Published Oct 11, 2006
hotshot12345
55 Posts
If you work as a nurse and speak, write, read fluently a foreign language and that language happens to be your mother tongue, do you have to obtain medical interpreter training for that language?
michar
68 Posts
As I understand it, you need to be certified as an interpreter to be paid as an interpreter. That doesn't mean as an RN you can't sign to your deaf patient, or translate for other parts of the team. You just get paid for being a nurse, not an interpreter.
My experience is with ASL, I don't know if other languages are the same or not. I also could be wrong, it's been known to happen.
athena55, BSN, RN
987 Posts
Hello Michar:
Wow, it is not often that I see a fellow poster fluent in ASL. I am also fluent in PSE. At my old hospital whenever they needed someone who could sign I was called. I did tell them about the different services around town (from NYC so the hospital could have called in New York Society for the Deaf - NYSD as an example), but I guess they wanted to save a wee bit of money so that is why they would call me up at the last minute! Sigh...
How did you come about learning ASL? Deaf in family? Just curious
Hotshot1234: Does your hospital have a foreign language registry of the house staff that speaks/is knowledgeable in a language other than English?
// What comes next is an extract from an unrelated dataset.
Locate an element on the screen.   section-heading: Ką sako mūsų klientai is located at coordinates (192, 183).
If you are into volunteering then add your name, but as Michar stated you would need to be certified before you can charge for your services.
athena
Thanks for the fast responses. Actually, I still in school. I just want to know that after I become an RN, can I still interpret for patients in my mother's tongue?
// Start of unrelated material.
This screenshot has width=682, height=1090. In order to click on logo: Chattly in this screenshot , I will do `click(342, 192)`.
However, will I get paid more if I undergo interpreter training? :)
Fluent is a bit of a stretch LOL. I honestly don't know how I do with technical terms like you run into in a medical setting. I can carry on a conversation with someone and make myself understood.
I've always thought it was a beautiful language and 'talked with my hands' naturally. I self taught myself a little, and then ASL classes where I've learned more about the grammar and subtlty (sp?) of things like facial expression that you don't get out of reading in a book.
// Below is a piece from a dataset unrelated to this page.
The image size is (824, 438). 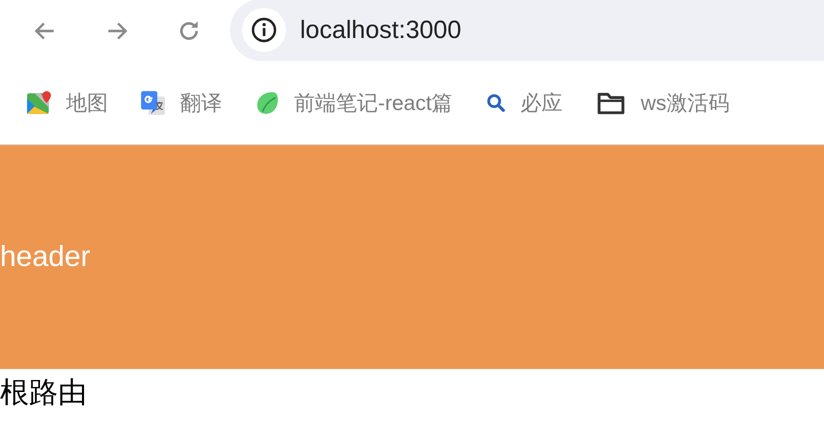 I want to click on bookmark-item: 必应, so click(x=524, y=103).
I have really been wondering if there is a medical ASL class I could take to make me more skilled.
I am also an EMT, and I do have to say the hardest thing I've ever done is tried signing to someone who is on a gurney strapped down to a backboard in headblocks. I felt like strapping myself to the top of the ambulance.
BonnieSc
1 Article; 776 Posts
It depends on hospital policies, but I really doubt you'd find any hospitals that WON'T LET YOU translate for your patients because you're not a certified interpreter. They love that.
The hospital where I'm precepting, and at least some of the others where I've had clinicals, will pay nurses a small extra each time they translate something (so, if you're pulled away from your own patients to obtain a consent or something, you can get paid extra for that time). But it is VERY small--I think just a couple of dollars per document, for instance--and you have to fill out paperwork--so all the fluent nurses I've talked to say they just do it and don't bother with the paperwork--which takes about as long as the translation.
I have seen postings in a couple of places for Nurse Translators, who have regular floor duties but are also on call to translate officially, usually for admissions. They do get paid more than their colleagues at the same level.